* Auszug zum Lesen:
►

Es ist nicht einfach, die Gründe für urbanes Wachstum (was sowohl die physische Landfläche als auch das Populationswachstum angeht) genau auszumachen und diese dann universell anzuwenden. Die Ausdehnung städtischer Flächen (gemeint ist der Prozess, nach dem die Fläche des Planeten für Stadtentwicklung genutzt wird) betrachtend ergab eine Studie von 2011, dass das Wachstum des Pro-Kopf-BIP sich stark auf die Ausdehnung urbaner Flächen in China und Nordamerika auswirke. Dies ist laut Studie in Indien, Europa und Teilen von Afrika (wo das Bevölkerungswachstum eine sehr viel größere Rolle in der urbanen Landexpansion spielt) vergleichsweise weniger der Fall.

Es wird stark davon ausgegangen, dass der Boom der Urbanisierung eng mit ökonomischem Wachstum, Industrialisierung und der Schaffung besserer Arbeitsbedingungen verbunden ist. Das Bundesministerium für wirtschaftliche Zusammenarbeit (BMZ) sieht Chancen für die Bildungs-, Kultur- und Wirtschaftsentwicklung durch die voranschreitende Urbanisierung da Städte „aufgrund ihrer Größe und Siedlungsdichte soziale Infrastruktur besser und kostengünstiger bereitstellen können als dünn besiedelte ländliche Gebiete. Bildungs- und Gesundheitseinrichtungen erreichen viele Menschen. Vor allem Frauen und sozial benachteiligte Gruppen können leichter am gesellschaftlichen, politischen und kulturellen Leben teilhaben.“

Während dies sicherlich manche Regionen betrifft, trifft es nicht flächendeckend zu. Ein Artikel im Guardian von 2012 analysierte, welche Rolle Urbanisierung für das wirtschaftliche Wachstum in Teilen Asiens und Afrikas der Subsahara-Region spielt. Ergebnis war, dass urbanes Wachstum in den betrachteten Teilen Asiens die Wirtschaft weit positiver beeinflusst hat als es bei Letzterem der Fall sei.

◄

* Zu bearbeitende Aufgaben:
A) In welchen Regionen wirkt sich das Wachstum des Pro-Kopf-BIP laut der im Text zur Urbanisierung erwähnten Studie von 2011 stark auf die Ausdehnung urbaner Flächen aus?
B) Zähle alle Faktoren auf, mit denen der Boom der Urbanisierung laut dem Text zur Urbanisierung eng verbunden ist.
C) Setze den Text zur Urbanisierung bitte im Anschluss an seinen letzten Satz fort.

* Erfasste Daten:

►

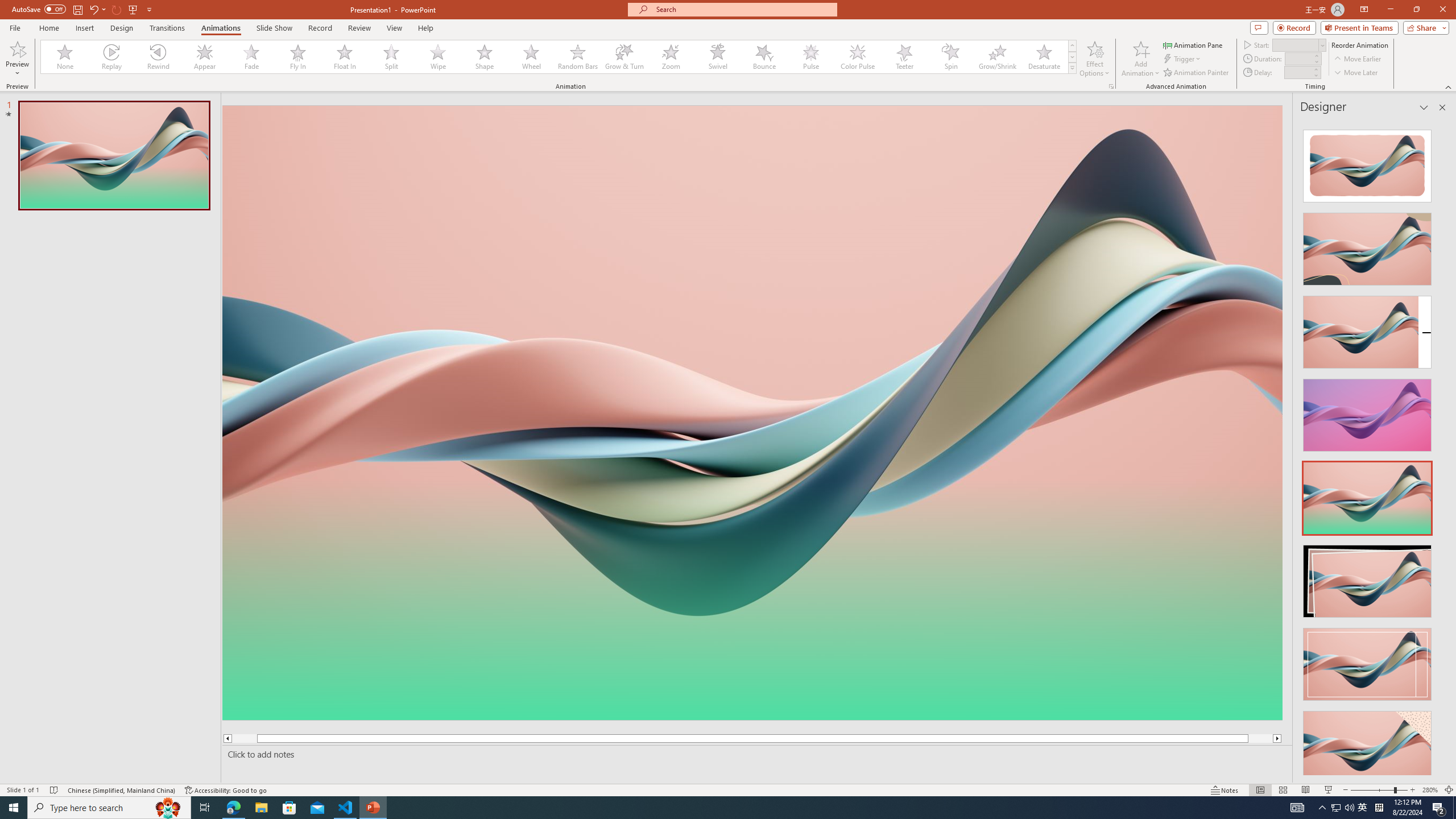 This screenshot has height=819, width=1456. Describe the element at coordinates (438, 56) in the screenshot. I see `'Wipe'` at that location.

◄

* Lösungen zur Übung:
A) In China und Nordamerika.

B)
- ökonomisches Wachstum
- Industrialisierung
- Schaffung besserer Arbeitsbedingungen

C)
Get Smart: Wir brauchen ein integriertes Urban Design

Die wachsende Zahl der Menschen, die in den großen Städten der Welt leben, übt einen enormen Druck auf verfügbare Ressourcen aus und lässt die Emissionen aus urbanen Gegenden in die Höhe schießen. In einem Artikel für den Guardian verdeutlicht Dr. Joan Clos, UN-Untergeneralsekretär und Exekutivdirektor von UN-HABITAT, die Notwendigkeit einer effizienten und integrierten Stadtplanung, indem er aufzeigt, wie die Umwelt an die Grenze ihrer Belastbarkeit durch den Einfluss von Städten gebracht wird: bis zu 70 Prozent der Treibhausgasemissionen stammen aus städtischen Gebieten, die wiederum nur vier Prozent der weltweiten Landmassen ausmachen. 

Der Trend des städtischen Bevölkerungswachstums, verbunden mit polarisiertem ökonomischen Wachstum (demnach Weltstädte für mehr als 65 Prozent des gesamten BIP Wachstums verantwortlich sind), unsere Abhängigkeit von digitalen Technologien im Alltagsleben und das Bedürfnis, die Treibhausgasemissionen zu verringern lassen erkennen, dass sich sogenannte ‚Smart Cities‘ entwickeln müssen. Die Rede ist von sorgfältig geplanten Städten, die digitale Infrastrukturen so integrieren, dass sie Zugänglichkeit, Umweltfreundlichkeit, Ressourceneffizienz und Sicherheitsmanagement bei einem großem Zustrom von Bewohnern gewährleisten.

Was sind Smart-Cities?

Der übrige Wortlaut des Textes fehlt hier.